Why are chicken thighs so cheap compared with other cuts of chicken—or meat in general? Is it because they’re inferior, or are there other reasons? We decided to put together this guide in an attempt to answer these questions.
Why Are Chicken Thighs So Cheap?
Chicken thighs tend to be priced lower than chicken breasts because dark meat cuts aren’t as popular. They take longer to cook, for one thing, and most people aren’t as used to them. If you have the time and inclination to deal with them, however, chicken thighs offer superior flavor and texture.
A Word About Chicken
Chicken is a popular choice for many shoppers. It’s easy to find, versatile, and nutritious. For many, chicken is viewed as a leaner and healthier alternative to red meat like beef and pork.
Some portions of the bird are more popular than others, though. For example, while chicken breast is a household staple, the giblets don’t see much action unless someone’s making gravy out of them. And the thighs aren’t as sought-after as the breast, either.
Why Are Chicken Thighs So Cheap?
Chicken thighs are considered dark meat, whereas the breast portion consists of white meat.
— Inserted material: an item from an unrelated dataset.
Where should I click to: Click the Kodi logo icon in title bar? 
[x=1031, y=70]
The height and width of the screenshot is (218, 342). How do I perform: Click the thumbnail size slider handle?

That’s the main reason why you can procure the thighs at a lower price.
Dark meat contains more myoglobin, the pigment that gives meat its reddish color. That’s because the thighs get more of a workout, which means they require more oxygen. The myoglobin is responsible for carrying oxygen to the muscles.
Since the white meat of the breast is leaner and has a milder flavor, it’s more versatile than the thigh meat. Restaurants tend to use it in dishes like chicken marsala and chicken Parmagiana, and it’s a staple on fast food menus.
The thighs are also fattier than the breast meat, and they take longer to cook. Many home chefs shy away from them just because the breast is easier to deal with. That drives up the price of the breast, so the thighs are more affordable by comparison.
There’s also the fact that chicken breasts are usually sold boneless, though you can find bone-in breasts if you look hard enough. Chicken thighs may be sold boneless or bone-in, and the latter require more preparation and take longer to cook.
In addition to cooking more quickly, chicken breast is easier to eat. With thighs, you have to be on the lookout for fat and gristle even if there are no bones involved. If you’re looking for a quick meal that can be eaten on the go, chicken breast is a better option.
How Much Do Chicken Thighs Cost?
As of this writing, the average price of chicken thighs ranges from about $2.75 to $5.50 per pound.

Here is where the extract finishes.